This is when one of his colleagues, from lawyers to paralegals, strolls into his office with a situation. “When people come in here and say ‘I have a problem,’ I turn it back on them and say ‘you don’t have a problem, you have a learning opportunity.’”
The eye-rolls come quickly because he says the line so much. Yet Berlin stresses: “I really mean it.”
That philosophy, of turning problems into opportunities, and just figuring it out, has been a calling card at the firm Berlin founded in 2003. That practice, now named Berlin Patten Ebling, has become one of the largest independent real estate law firms in the Sarasota-Bradenton region, handling some 5,000 real estate transactions in 2023. Firm officials decline to disclose revenue figures, only to say gross revenue is up threefold over 2022.
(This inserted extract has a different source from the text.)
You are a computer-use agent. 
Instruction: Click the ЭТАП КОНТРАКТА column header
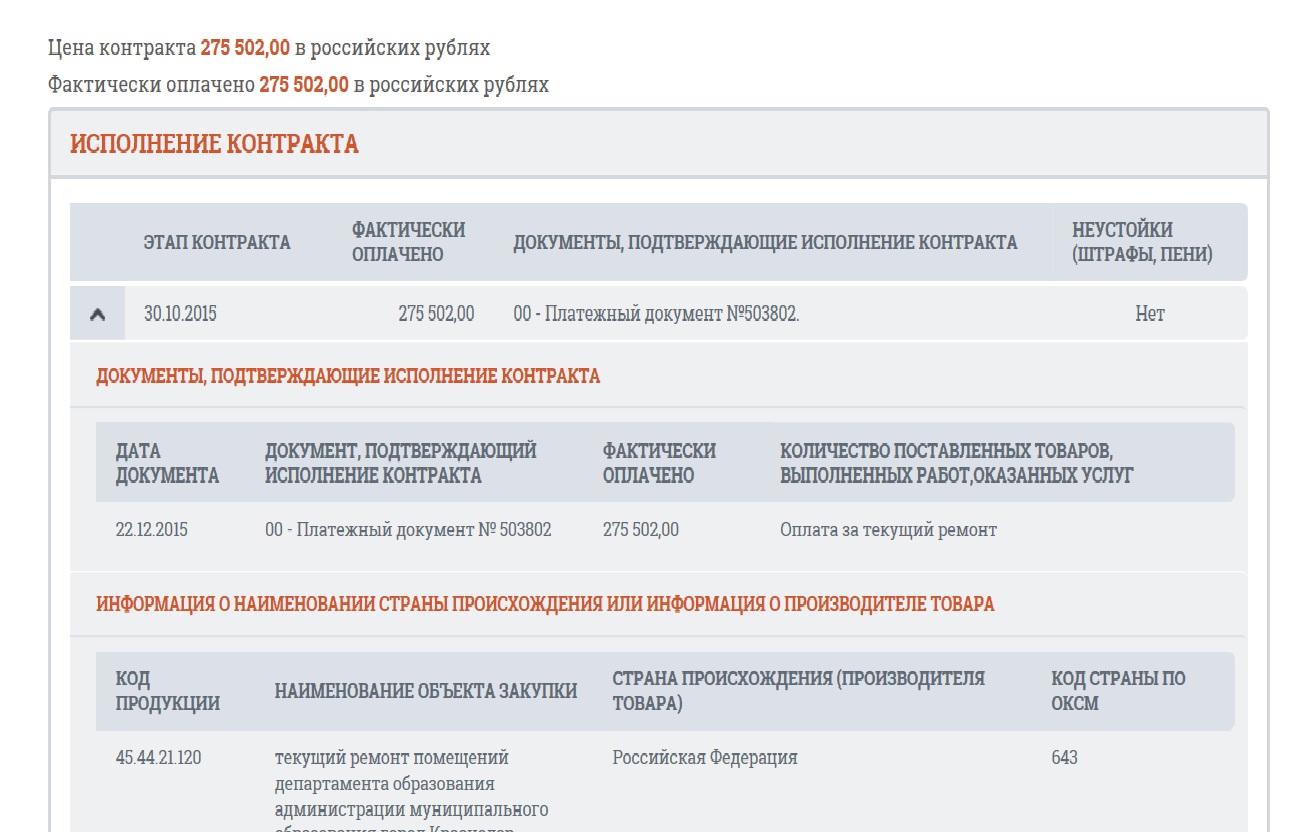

Focusing on transactions in commercial and residential real estate, the firm has 10 partners and 100 employees, including 30 brought on in the past year or so. Seven of those new hires are attorneys — a large number for a mid-sized firm, especially at a time when large law firms are consolidating, and in some cases, scaling back on a national level.
“We hire attorneys every year,” Berlin says. “That’s been one of our staples.”
“We look at growth like the mindset of developers, who look at things two or three or four years down the road,” Berlin adds. “We are not hiring necessarily for today.”
A few other staples at Berlin Patten Ebling run counter to the traditional law firm model, usually a top-down environment where partners are rainmakers and command the most attention. Not that partners aren’t important, or under pressure to perform at the firm. But Berlin, reflecting on the firm’s first two decades, says company culture has always been more important to him than stacking billable hours.
“Every individual in the firm has the ability to make us look really good and every individual in the firm has the ability to make us look really bad,” he says. “You check your ego at the door here. Paralegals are just as important as attorneys and in many cases, do more work than the attorneys.”
Berlin, 55, previously worked for two larger law firms, including Kirk-Pinkerton in Sarasota, and was also lead in-house counsel for a real estate investment trust.
Land use attorney Brenda Patten and real estate attorney Jamie Ebling joined the firm in 2009. Both name partners remain with the firm today; Patten has handled land use law for multiple large projects in the Sarasota-Bradenton region, while Ebling oversees the firm's marketing department and its Tampa and St. Petersburg offices.
Today the firm has six offices. In addition to its main office in Sarasota, there are locations in Tampa, St. Petersburg, Venice, Lakewood Ranch and Bonita Springs. The office is another important element of the firm’s business model: each location has been renovated to look the same, with a large room for training, entertaining clients and more. On a recent tour of the Sarasota office, the firm’s marketing director showed off the glossy and fancy bar in the area.
All six offices cost well into the millions of dollars to renovate — but Berlin says it’s worth it. “We saw tremendous value in doing this regardless of the cost,” he says. “We’ve been very good about putting money back in the firm.”
Another key to the firm’s model and success, says Berlin, is its bedrock response time rule: three hours. That’s the maximum amount of time an employee has, at any level, to get back to a client’s email, phone call, text, fax etc. Even if the answer is “I don’t know yet” Berlin says constant communication shows clients that their case — usually a property closing — is important to the firm. “This is a hard and fast rule,” he says. “Everyone here knows it. We even talk about it in job interviews.”
“This firm wouldn’t be where it was if it wasn’t for our responsiveness,” he adds.
Berlin says one big goal for 2024 and beyond is to look at ways the firm can diversify revenue sources outside of real estate, which is currently about 80% of revenues. That includes more business litigation, estate planning and other areas. Not that he plans to ditch real estate. He doesn’t, but he wants to create cushions for the firm during slow periods. “You will have your ups and downs,” he says, “but I love being a real estate lawyer in Florida.”
This story was updated to reflect the correct number of partners and the year the firm was founded.